(Records on locating screen elements)
————
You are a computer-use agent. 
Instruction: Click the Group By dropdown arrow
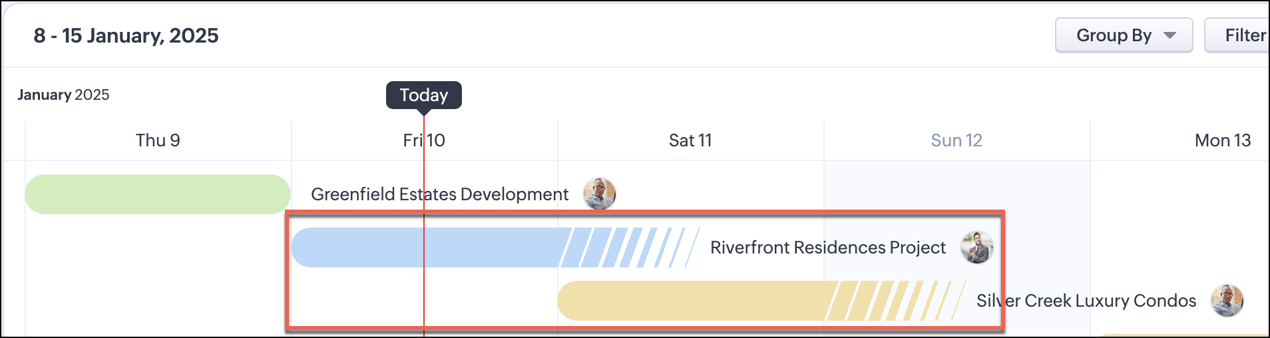point(1169,35)
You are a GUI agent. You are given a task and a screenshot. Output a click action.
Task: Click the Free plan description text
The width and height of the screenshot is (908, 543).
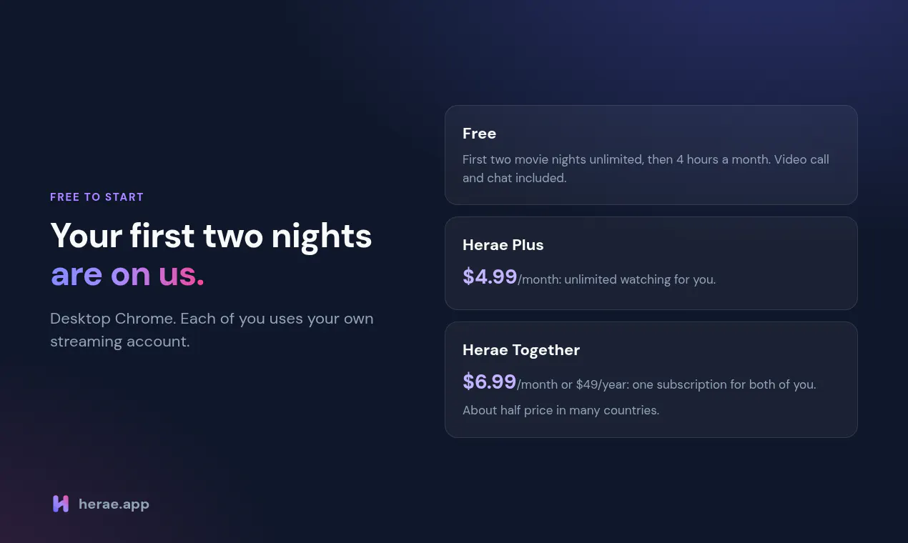click(646, 169)
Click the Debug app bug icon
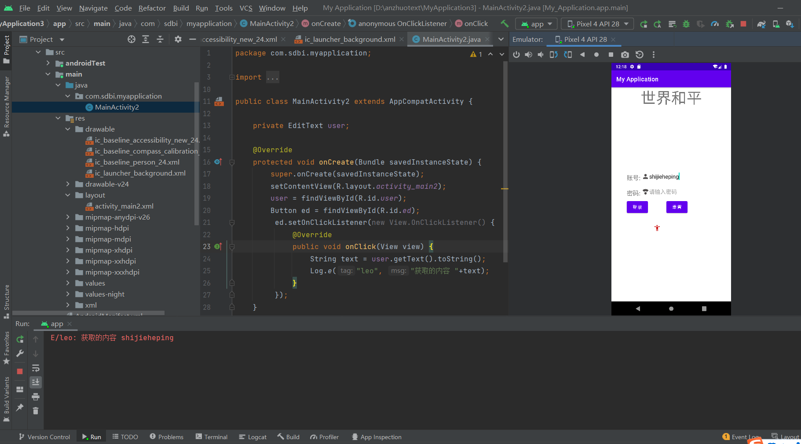Image resolution: width=801 pixels, height=444 pixels. click(x=686, y=24)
————
__WHAT THIS TASK INVOLVES__:
Output every line of the rows above as a numbered list, skipping blank lines. Leave the pictures out of your answer.

__SOLUTION TO THIS PROBLEM__:
1. You are a computer-use agent. 
2. Instruction: Click the Group By dropdown arrow
3. point(1169,35)
4. You are a GUI agent. You are given a task and a screenshot. Output a click action.
5. Task: Click the Free plan description text
6. The width and height of the screenshot is (908, 543).
7. click(646, 169)
8. Click the Debug app bug icon
9. Image resolution: width=801 pixels, height=444 pixels. click(x=686, y=24)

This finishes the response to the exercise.